Notes from the Field

Submitted by Frank Murphy

In the olden times of the Twentieth Century, education tales made for boring stories. Those were the days when children still played in sandboxes and had recess every day. Back then what went on in schools was mainly of interest to the parents, teachers and children who were part of a school’s community. Occasionally, a newspaper article or TV news clip would report to the broader society about some particularly cute event on the schoolhouse stage or at a schoolyard fair. But other than these special human interest stories, schools received little media attention.

Of course there has always been a national interest in the overall success of our schools in preparing its students for their roles as future citizens in a democratic society. Local school districts have traditionally assumed the responsibility for providing those educational experiences that would ensure that success.What has never before been part of that equation is the federal government’s role in dictating how individual schools are to do this.

So when the Soviets launched the Sputnik satellite in 1957, and our leaders had questions concerning how well our children were being prepared to become the future scientists of America, it was left to individual school districts throughout the states to determine how to address this concern. But for the most part during these years, schools continued to be the place where parents and teachers worked together to help their children prepare for their futures as American citizens.

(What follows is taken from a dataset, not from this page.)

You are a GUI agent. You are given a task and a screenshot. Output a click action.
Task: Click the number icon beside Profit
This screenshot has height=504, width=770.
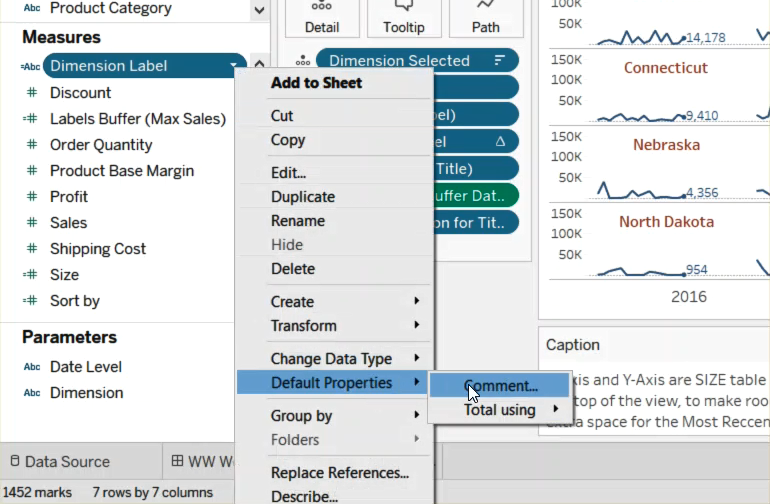pos(30,197)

Schooling in those days was perceived as being a basic public service. Americans willingly and equally shared the responsibility for helping our young to master the skills that were necessary for leading productive and fulfilling adult lives. They recognized that it was their civic duty to support the cost of educating all children to become full participants in our democratic society. All of this was viewed as necessary to the success of this essential public enterprise.

In the last few decades, there has been a steady erosion of individual commitment to this ethic of shared responsibility for public education. This drop in support has coincided with an increase in corporate involvement in the management of schools.

Over this period of time, educational news stories started to take on a different slant. The dusty narratives that constituted the “feel good,” reporting of bygone decades were brushed clean. As politicians and corporate leaders increasingly blamed our schools for putting our nation at risk,educational issues started to dominate the headlines of the 24/7 news cycle. The media provided a regular platform for corporate school reformers to broadcast their message, a message that that essentially linked our country’s slipping economic standing in the world with American education’s perceived failure. The measuring stick for our public schools’ inability to educate our children well became the standardized test score.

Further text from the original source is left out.